Many of us who believe the Motorola digital radio contract was corrupt from its beginnings to its end first became suspicious when it was learned that the digital radios had been offered for sale to the Fire Departments of Boston, Chicago and Washington and failed field tests in those cities before they were accepted blindly here. To make it even worse, at the same time the FDNY was signing off on 3,800 untested radios, our own Police Department tried them and rejected them. The Police Department said the digital radios were dangerous to their undercover cops.

So what does all that tell an otherwise trusting soul? It tells me the Fire Department's insistence they would ram those radios down their firefighters' throats was unconscionable.

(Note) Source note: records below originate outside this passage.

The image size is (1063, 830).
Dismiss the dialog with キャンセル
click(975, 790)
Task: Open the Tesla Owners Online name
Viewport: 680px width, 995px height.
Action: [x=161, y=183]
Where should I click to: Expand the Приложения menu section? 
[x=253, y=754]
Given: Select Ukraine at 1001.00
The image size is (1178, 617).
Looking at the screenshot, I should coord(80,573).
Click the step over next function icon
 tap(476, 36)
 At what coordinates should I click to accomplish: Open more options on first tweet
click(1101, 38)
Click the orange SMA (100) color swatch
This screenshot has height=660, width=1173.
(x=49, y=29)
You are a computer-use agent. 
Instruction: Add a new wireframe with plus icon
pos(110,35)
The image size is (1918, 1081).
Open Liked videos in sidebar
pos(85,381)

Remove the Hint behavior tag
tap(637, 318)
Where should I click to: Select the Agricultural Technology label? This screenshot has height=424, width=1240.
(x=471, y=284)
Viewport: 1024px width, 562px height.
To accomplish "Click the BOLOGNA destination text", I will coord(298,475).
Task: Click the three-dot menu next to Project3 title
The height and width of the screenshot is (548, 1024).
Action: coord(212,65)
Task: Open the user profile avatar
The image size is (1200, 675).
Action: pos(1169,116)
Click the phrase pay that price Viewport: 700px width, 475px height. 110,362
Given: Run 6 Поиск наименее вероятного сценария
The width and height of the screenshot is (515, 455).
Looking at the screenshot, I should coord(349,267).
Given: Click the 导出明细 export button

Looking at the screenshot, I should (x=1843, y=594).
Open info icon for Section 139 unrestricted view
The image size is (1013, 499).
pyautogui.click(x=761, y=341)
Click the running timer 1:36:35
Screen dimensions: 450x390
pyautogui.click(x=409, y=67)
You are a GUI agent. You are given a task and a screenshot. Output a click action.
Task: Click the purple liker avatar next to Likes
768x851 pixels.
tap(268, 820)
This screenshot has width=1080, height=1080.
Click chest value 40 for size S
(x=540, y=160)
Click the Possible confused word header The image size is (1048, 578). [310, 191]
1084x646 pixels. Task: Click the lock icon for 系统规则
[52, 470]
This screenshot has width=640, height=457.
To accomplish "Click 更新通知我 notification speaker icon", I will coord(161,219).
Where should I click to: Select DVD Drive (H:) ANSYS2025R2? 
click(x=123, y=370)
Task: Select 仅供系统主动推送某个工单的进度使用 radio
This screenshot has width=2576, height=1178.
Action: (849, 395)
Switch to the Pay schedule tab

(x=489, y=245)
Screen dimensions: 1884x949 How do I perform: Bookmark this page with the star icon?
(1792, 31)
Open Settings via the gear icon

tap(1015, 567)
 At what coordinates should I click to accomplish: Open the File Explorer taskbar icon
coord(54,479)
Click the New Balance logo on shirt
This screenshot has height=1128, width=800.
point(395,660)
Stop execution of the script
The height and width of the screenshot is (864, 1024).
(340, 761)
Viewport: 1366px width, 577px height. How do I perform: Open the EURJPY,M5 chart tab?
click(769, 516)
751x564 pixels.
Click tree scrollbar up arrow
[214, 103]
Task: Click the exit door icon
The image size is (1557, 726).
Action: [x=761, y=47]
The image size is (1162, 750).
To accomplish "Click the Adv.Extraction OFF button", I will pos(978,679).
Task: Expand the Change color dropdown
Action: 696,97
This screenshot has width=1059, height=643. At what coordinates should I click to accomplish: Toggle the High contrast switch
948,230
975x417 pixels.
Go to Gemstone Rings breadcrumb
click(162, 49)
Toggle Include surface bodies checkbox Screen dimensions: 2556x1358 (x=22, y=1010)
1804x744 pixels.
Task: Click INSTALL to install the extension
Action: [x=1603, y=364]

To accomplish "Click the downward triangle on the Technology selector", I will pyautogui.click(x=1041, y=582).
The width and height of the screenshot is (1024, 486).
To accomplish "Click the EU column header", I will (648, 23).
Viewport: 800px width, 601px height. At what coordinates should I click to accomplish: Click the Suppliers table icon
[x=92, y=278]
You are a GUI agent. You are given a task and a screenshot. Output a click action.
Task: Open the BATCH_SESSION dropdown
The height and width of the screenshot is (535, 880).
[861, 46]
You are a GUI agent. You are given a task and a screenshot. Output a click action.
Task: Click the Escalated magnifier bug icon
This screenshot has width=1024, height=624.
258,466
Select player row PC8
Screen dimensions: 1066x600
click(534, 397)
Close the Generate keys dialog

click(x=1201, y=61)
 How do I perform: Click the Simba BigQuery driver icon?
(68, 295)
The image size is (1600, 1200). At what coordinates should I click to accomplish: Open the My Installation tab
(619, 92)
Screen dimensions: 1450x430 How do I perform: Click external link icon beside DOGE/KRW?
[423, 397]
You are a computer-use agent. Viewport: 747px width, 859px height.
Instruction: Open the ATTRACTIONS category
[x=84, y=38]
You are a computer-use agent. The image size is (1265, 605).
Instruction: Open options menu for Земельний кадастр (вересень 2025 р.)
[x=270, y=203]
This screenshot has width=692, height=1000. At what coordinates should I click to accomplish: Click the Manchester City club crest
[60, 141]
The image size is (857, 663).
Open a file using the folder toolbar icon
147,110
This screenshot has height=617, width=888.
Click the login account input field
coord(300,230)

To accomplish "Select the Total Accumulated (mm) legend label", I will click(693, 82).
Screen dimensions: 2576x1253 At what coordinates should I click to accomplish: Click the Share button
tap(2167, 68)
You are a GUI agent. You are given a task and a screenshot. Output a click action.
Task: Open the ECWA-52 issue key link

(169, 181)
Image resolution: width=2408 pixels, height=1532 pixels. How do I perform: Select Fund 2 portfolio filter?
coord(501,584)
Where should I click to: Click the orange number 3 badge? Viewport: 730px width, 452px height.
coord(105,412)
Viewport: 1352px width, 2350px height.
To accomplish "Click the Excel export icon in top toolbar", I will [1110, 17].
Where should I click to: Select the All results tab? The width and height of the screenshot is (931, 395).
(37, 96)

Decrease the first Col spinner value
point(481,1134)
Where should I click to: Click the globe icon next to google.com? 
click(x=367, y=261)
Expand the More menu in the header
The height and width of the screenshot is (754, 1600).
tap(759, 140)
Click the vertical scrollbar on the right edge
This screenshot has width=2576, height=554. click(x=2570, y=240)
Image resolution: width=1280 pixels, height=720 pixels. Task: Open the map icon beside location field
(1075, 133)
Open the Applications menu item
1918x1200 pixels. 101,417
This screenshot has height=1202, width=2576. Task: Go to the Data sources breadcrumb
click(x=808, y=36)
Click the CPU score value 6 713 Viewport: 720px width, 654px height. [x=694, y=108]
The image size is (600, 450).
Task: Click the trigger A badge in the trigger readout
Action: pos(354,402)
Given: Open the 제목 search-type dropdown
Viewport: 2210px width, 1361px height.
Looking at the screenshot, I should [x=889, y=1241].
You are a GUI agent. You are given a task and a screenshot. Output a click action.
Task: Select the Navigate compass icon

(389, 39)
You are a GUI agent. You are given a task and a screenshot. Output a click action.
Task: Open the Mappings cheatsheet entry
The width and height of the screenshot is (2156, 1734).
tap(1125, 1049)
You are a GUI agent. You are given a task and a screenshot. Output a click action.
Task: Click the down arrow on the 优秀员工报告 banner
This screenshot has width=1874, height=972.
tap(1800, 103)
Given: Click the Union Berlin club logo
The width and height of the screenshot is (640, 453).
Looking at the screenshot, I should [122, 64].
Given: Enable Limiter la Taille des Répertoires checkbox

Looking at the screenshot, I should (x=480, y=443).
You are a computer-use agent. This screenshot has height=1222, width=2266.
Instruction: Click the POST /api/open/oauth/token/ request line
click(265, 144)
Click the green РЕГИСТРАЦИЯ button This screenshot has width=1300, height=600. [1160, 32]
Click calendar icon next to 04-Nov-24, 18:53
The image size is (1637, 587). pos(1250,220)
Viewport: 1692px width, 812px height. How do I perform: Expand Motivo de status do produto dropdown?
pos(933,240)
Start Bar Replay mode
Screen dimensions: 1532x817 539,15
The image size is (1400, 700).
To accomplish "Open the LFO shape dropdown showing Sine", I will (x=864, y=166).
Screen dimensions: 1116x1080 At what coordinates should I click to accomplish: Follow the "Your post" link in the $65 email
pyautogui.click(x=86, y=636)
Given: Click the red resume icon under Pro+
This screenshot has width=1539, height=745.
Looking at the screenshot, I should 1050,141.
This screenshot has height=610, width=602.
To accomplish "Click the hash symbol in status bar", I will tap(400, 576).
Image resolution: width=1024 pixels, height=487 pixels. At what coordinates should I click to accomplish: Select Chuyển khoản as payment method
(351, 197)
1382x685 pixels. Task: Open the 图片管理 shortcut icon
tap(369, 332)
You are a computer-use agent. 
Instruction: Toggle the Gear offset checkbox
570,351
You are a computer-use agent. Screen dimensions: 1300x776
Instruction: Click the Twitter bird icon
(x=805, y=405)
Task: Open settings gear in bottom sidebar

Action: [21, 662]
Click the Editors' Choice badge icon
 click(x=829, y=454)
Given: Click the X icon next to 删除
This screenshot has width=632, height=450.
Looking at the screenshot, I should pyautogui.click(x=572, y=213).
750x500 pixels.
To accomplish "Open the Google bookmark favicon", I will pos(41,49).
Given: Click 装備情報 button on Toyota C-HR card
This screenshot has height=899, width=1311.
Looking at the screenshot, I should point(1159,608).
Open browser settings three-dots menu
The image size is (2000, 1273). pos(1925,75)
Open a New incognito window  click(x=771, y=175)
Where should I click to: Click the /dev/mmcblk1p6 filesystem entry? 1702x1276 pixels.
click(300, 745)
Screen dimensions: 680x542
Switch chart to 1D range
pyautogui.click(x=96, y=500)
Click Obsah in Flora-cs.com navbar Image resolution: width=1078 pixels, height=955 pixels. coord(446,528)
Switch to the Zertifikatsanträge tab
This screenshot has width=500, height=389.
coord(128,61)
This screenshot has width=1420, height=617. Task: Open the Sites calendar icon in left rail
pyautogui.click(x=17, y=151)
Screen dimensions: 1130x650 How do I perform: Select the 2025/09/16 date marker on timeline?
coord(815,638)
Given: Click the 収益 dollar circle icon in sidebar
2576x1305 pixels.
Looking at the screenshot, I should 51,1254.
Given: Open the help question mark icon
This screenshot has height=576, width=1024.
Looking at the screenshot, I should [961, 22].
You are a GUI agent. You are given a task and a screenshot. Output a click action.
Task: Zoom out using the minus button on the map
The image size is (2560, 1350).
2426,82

So I will reframe what I said several years ago on the sidewalk outside the New School, and this time with my name attached:

I have never seen nor heard of a more corrupt contract than the Motorola digital radio contract for the FDNY. And it's a civic shame no one in law enforcement, at any level, has ever taken the time or the trouble to put the people responsible under oath in a search for the truth. Considering that 121 New York City firefighters died because they were sent into a war zone with old, useless radios that couldn't work from one floor to another in the World Trade Center, and one lobby to another there, it is still not too late for someone with a badge to at least inquire into that dirty, corrupt contract.